Kizzy brought their single tray, two cups, one teapot, the cream and sugar neither used, two small silver spoons for stirring the cream and sugar neither used.
“I have been thinking about families,” Marguerite said. “Are your people well?”
“They’re off this weekend to open our summer place. They asked me to go. . . .”
“Richmond can be disagreeable in the summertime,” Marguerite observed.
She paused for a polite moment before taking up the theme she had determined upon. “Families can only take so much hurt. When a family is injured it tries to heal, but sometimes the healing shrieks as loudly as the hurt. Thomas Gatewood, Samuel’s father, owned a great competency: thousands of fertile acres, cattle, sheep, a mill. He was magistrate and postmaster. Before any civic change was initiated in the countryside near SunRise, Virginia, Thomas Gatewood was consulted. He already had what most men spend their lifetime pursuing, but Thomas was not satisfied; Thomas must also have his neighbor’s wife. Perhaps he thought he was not governed by the inflexible laws that govern others. Perhaps he thought his great desire excused itself.
“I believe his son, Samuel Gatewood, tried to atone for his father’s guilt, but the powerful Gatewood family—which seemed, I can assure you, more like a fact of nature than a merely human institution—had weakness at its core. They were caught by surprise when their son, Duncan, took up with an ignorant little colored girl.” She smiled her most charming smile.
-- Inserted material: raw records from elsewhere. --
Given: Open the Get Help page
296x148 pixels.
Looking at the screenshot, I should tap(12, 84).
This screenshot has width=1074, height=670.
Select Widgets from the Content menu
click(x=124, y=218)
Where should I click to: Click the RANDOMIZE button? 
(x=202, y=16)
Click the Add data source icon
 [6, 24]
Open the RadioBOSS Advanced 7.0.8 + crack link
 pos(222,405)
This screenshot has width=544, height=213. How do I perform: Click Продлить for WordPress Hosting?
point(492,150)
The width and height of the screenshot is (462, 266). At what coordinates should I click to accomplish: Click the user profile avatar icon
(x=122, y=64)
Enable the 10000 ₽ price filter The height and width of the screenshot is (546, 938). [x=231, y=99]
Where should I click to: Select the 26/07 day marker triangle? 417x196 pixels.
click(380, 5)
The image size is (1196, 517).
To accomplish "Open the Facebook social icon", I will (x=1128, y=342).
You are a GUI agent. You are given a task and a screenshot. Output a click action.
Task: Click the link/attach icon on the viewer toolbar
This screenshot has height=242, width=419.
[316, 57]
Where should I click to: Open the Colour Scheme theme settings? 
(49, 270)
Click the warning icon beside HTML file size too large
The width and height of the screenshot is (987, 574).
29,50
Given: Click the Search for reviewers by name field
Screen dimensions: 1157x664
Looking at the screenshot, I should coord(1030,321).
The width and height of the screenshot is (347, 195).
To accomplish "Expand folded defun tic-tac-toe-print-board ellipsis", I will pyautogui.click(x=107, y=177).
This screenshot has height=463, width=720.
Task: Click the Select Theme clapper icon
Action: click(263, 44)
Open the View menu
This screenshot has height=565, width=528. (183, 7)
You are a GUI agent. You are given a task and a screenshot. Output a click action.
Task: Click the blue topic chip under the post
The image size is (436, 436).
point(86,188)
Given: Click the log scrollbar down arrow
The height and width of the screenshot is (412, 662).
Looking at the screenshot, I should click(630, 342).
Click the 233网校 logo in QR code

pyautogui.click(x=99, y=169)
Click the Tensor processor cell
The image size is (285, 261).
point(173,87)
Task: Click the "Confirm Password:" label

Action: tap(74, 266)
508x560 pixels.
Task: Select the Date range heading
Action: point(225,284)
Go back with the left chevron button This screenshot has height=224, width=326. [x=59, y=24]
Wistfulness transformed her face like a mask. “That Christmas, the last Christmas before the war, when Duncan held Baby Jacob for the only time he ever did, he loved his son. He could see himself, his family, his future in that boy, and his eyes glowed with love.”
CHANCELLORSVILLE, VIRGINIA MAY 2, 1863
In the spring of 1863, General Joseph Hooker, “Fighting Joe” Hooker, was a vigorous field commander and one of the hardest drinkers in the Federal army. Ambitious, he’d openly schemed to seize the Army of the Potomac from Ambrose Burnside (who hadn’t wanted command in the first place, but wouldn’t turn it loose once he had it). In his letter of appointment, President Lincoln warned Hooker against rashness. There was something about Fighting Joe that made Lincoln apprehensive.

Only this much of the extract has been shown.